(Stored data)
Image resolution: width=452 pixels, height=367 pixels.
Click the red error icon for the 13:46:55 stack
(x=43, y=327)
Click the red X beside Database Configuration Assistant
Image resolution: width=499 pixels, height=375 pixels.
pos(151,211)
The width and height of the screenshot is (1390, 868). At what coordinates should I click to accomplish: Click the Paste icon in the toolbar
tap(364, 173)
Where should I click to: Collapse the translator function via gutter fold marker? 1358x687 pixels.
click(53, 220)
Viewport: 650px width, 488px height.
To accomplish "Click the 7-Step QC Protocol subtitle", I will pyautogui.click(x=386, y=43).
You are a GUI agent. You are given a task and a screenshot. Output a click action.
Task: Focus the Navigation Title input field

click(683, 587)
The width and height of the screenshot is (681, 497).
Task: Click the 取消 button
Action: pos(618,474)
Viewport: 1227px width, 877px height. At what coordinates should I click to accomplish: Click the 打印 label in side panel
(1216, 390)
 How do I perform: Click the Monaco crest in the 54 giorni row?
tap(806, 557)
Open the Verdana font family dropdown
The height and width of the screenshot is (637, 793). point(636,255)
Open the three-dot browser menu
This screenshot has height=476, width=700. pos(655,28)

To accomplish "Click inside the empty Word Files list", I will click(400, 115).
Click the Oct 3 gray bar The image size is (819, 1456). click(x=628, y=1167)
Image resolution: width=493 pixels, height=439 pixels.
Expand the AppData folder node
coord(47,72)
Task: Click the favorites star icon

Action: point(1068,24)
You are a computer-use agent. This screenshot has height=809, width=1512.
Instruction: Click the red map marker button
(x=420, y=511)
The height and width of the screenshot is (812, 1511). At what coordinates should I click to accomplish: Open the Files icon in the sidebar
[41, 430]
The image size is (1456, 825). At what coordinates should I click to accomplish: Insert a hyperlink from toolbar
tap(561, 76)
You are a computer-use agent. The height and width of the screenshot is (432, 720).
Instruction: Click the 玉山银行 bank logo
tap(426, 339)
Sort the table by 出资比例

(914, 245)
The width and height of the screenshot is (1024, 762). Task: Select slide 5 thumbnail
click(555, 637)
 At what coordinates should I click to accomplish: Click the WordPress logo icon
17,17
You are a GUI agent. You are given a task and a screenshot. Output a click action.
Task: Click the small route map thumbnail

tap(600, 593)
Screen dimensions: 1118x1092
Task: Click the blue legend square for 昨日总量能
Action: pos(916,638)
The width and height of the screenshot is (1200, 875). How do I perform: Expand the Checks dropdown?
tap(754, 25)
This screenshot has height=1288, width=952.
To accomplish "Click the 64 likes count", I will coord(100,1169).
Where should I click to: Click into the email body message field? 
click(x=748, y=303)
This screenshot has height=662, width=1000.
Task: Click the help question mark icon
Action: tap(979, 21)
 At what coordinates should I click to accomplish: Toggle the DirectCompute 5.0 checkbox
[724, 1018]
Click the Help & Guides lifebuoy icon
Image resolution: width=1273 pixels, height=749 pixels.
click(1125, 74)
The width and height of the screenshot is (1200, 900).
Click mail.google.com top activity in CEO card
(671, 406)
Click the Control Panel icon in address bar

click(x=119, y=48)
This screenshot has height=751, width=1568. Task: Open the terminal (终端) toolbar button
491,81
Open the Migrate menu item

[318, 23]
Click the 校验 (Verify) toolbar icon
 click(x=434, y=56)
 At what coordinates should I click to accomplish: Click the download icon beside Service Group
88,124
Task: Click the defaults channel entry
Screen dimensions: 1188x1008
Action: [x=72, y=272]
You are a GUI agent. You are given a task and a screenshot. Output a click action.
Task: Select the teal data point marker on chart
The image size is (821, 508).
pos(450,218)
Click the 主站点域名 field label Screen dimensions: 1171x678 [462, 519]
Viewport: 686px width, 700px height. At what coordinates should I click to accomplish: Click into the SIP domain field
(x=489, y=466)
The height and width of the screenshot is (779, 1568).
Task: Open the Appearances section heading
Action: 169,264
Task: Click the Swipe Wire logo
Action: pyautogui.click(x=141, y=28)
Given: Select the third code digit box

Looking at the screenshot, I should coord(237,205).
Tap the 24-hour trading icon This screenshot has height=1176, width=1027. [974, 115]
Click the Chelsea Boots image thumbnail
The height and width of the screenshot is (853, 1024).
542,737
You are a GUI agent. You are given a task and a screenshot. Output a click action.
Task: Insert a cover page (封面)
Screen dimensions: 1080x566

> Task instructions
All lines of the data above must be returned exactly.

> Answer for this exercise
Image resolution: width=452 pixels, height=367 pixels.
Click the red error icon for the 13:46:55 stack
(x=43, y=327)
Click the red X beside Database Configuration Assistant
Image resolution: width=499 pixels, height=375 pixels.
pos(151,211)
The width and height of the screenshot is (1390, 868). At what coordinates should I click to accomplish: Click the Paste icon in the toolbar
tap(364, 173)
Where should I click to: Collapse the translator function via gutter fold marker? 1358x687 pixels.
click(53, 220)
Viewport: 650px width, 488px height.
To accomplish "Click the 7-Step QC Protocol subtitle", I will pyautogui.click(x=386, y=43).
You are a GUI agent. You are given a task and a screenshot. Output a click action.
Task: Focus the Navigation Title input field

click(683, 587)
The width and height of the screenshot is (681, 497).
Task: Click the 取消 button
Action: pos(618,474)
Viewport: 1227px width, 877px height. At what coordinates should I click to accomplish: Click the 打印 label in side panel
(1216, 390)
 How do I perform: Click the Monaco crest in the 54 giorni row?
tap(806, 557)
Open the Verdana font family dropdown
The height and width of the screenshot is (637, 793). point(636,255)
Open the three-dot browser menu
This screenshot has height=476, width=700. pos(655,28)

To accomplish "Click inside the empty Word Files list", I will click(400, 115).
Click the Oct 3 gray bar The image size is (819, 1456). click(x=628, y=1167)
Image resolution: width=493 pixels, height=439 pixels.
Expand the AppData folder node
coord(47,72)
Task: Click the favorites star icon

Action: point(1068,24)
You are a computer-use agent. This screenshot has height=809, width=1512.
Instruction: Click the red map marker button
(x=420, y=511)
The height and width of the screenshot is (812, 1511). At what coordinates should I click to accomplish: Open the Files icon in the sidebar
[41, 430]
The image size is (1456, 825). At what coordinates should I click to accomplish: Insert a hyperlink from toolbar
tap(561, 76)
You are a computer-use agent. The height and width of the screenshot is (432, 720).
Instruction: Click the 玉山银行 bank logo
tap(426, 339)
Sort the table by 出资比例

(914, 245)
The width and height of the screenshot is (1024, 762). Task: Select slide 5 thumbnail
click(555, 637)
 At what coordinates should I click to accomplish: Click the WordPress logo icon
17,17
You are a GUI agent. You are given a task and a screenshot. Output a click action.
Task: Click the small route map thumbnail

tap(600, 593)
Screen dimensions: 1118x1092
Task: Click the blue legend square for 昨日总量能
Action: pos(916,638)
The width and height of the screenshot is (1200, 875). How do I perform: Expand the Checks dropdown?
tap(754, 25)
This screenshot has height=1288, width=952.
To accomplish "Click the 64 likes count", I will coord(100,1169).
Where should I click to: Click into the email body message field? 
click(x=748, y=303)
This screenshot has height=662, width=1000.
Task: Click the help question mark icon
Action: tap(979, 21)
 At what coordinates should I click to accomplish: Toggle the DirectCompute 5.0 checkbox
[724, 1018]
Click the Help & Guides lifebuoy icon
Image resolution: width=1273 pixels, height=749 pixels.
click(1125, 74)
The width and height of the screenshot is (1200, 900).
Click mail.google.com top activity in CEO card
(671, 406)
Click the Control Panel icon in address bar

click(x=119, y=48)
This screenshot has height=751, width=1568. Task: Open the terminal (终端) toolbar button
491,81
Open the Migrate menu item

[318, 23]
Click the 校验 (Verify) toolbar icon
 click(x=434, y=56)
 At what coordinates should I click to accomplish: Click the download icon beside Service Group
88,124
Task: Click the defaults channel entry
Screen dimensions: 1188x1008
Action: [x=72, y=272]
You are a GUI agent. You are given a task and a screenshot. Output a click action.
Task: Select the teal data point marker on chart
The image size is (821, 508).
pos(450,218)
Click the 主站点域名 field label Screen dimensions: 1171x678 [462, 519]
Viewport: 686px width, 700px height. At what coordinates should I click to accomplish: Click into the SIP domain field
(x=489, y=466)
The height and width of the screenshot is (779, 1568).
Task: Open the Appearances section heading
Action: 169,264
Task: Click the Swipe Wire logo
Action: pyautogui.click(x=141, y=28)
Given: Select the third code digit box

Looking at the screenshot, I should coord(237,205).
Tap the 24-hour trading icon This screenshot has height=1176, width=1027. [974, 115]
Click the Chelsea Boots image thumbnail
The height and width of the screenshot is (853, 1024).
542,737
You are a GUI agent. You are given a task and a screenshot. Output a click action.
Task: Insert a cover page (封面)
Screen dimensions: 1080x566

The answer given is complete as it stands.